Technological landscapes and methodological approaches
Sensor technology and deployment
Over three quarters of all studies (76%) measured acceleration on 3-axes, 8% used 2-axes and 7% used only 1-axis (a further 8% did not specify the number of axes). For all taxa, the most common sampling frequency was 10–50 Hz (Fig. 6A; making up 39% of all publications). The second most common sampling frequency was < 1 Hz for invertebrates and mammals, 1–10 Hz for fish and reptiles, and >100 Hz for birds. Tracking duration ranged between < 1 min and 6 years [159], with the average (modal) deployment between 1 and 7 days (Fig. 6B). There was a general trend of decreasing deployment duration with increasing sampling frequency (Fig. 6C), though this relationship was not linear.
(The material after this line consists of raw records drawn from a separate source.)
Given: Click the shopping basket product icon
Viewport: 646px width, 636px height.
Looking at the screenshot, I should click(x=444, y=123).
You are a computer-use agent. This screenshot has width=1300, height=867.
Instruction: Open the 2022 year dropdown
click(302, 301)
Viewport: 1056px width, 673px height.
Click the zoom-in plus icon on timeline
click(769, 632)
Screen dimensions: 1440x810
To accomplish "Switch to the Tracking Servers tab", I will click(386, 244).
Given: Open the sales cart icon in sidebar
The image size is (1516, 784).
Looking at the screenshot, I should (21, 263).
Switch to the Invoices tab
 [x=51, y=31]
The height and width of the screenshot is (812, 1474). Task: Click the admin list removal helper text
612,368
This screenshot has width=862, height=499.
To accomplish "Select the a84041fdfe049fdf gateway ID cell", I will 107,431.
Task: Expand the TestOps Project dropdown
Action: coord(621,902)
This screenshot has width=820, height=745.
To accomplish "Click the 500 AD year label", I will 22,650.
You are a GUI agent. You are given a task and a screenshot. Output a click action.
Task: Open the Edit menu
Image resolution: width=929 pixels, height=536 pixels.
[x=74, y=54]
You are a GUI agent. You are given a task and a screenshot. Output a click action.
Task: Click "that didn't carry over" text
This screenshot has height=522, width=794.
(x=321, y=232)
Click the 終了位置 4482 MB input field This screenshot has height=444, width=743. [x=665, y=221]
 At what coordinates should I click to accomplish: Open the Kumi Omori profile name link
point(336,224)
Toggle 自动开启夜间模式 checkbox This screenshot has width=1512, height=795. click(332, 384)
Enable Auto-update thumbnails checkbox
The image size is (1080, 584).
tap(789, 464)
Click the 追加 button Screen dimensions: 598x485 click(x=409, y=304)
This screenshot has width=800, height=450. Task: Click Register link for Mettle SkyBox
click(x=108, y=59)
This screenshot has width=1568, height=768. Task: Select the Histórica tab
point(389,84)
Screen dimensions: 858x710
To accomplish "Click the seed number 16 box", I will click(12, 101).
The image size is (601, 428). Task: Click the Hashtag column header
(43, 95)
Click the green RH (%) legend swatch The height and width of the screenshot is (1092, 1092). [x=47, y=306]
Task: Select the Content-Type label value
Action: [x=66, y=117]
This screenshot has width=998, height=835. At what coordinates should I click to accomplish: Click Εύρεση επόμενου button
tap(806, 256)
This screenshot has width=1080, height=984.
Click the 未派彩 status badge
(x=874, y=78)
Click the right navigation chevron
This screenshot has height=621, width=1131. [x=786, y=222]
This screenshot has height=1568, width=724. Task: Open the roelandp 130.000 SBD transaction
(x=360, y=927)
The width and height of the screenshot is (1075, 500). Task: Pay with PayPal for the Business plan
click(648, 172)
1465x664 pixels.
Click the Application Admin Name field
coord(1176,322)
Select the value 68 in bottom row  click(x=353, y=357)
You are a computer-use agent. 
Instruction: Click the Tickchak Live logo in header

The longest deployment durations used sampling frequencies of 1–10 Hz, likely reflecting a combination of factors including duty-cycled sampling (where high-frequency data collection occurs intermittently to extend battery life), variation in device size and battery capacity across different tag types, and research-specific deployment strategies where tracking duration was determined by the study objectives rather than device limitations. Tracking duration increased over time (Fig. 6D), with studies exceeding six months appearing after 2004, and those surpassing a year after 2011. Among the 33 publications with tracking duration longer than a year, extended duration was facilitated by either low sampling frequency [160–162], intermittent sampling at higher resolution [155, 163–166], transmission of summary statistics [167], or data collected over fewer axes [168–170].
Fig. 6.
Technological landscape of accelerometry research. (A) Proportion of publications by sampling frequency range and (B) proportion of publications by tracking duration, coloured by animal class. (C) Heatmap of the number of publications by tracking duration and sampling frequency. (D) Heatmap of the number of publications by year and by tracking duration (only two publications prior to 1993 reported tracking durations, <1 month in 1976 and <1 hour in 1979). (E) Horizontal bar plot of the most common sensors used alongside accelerometers by number of publications. (F) Trend of the mean number of additional sensors used alongside accelerometers by year of publication for domestic (left) and non-domestic species (right), with distinction between captive (pink) and wild (blue) animals. Filled line represents ± the standard error. (G) Trends in software use over time, with number of publications by software use by year. (H) Trends in software use by research topic, illustrated by a stacked bar plot of the number of publications by research topic and by software
While technological advances have enabled deployment durations exceeding a year, long-term device attachment raises ethical considerations. Devices can affect behaviour, health, and fitness over long temporal scales and be shaped by environmental conditions [171, 172]. In some cases, tag attachment can cause chronic physical damage including tissue damage and infection at attachment sites [171, 173], and behavioural and fitness consequences that may affect survival, reproduction and foraging success [174–176]. These require careful consideration, rigorous testing and transparent reporting of device effects with appropriate statistical power [177].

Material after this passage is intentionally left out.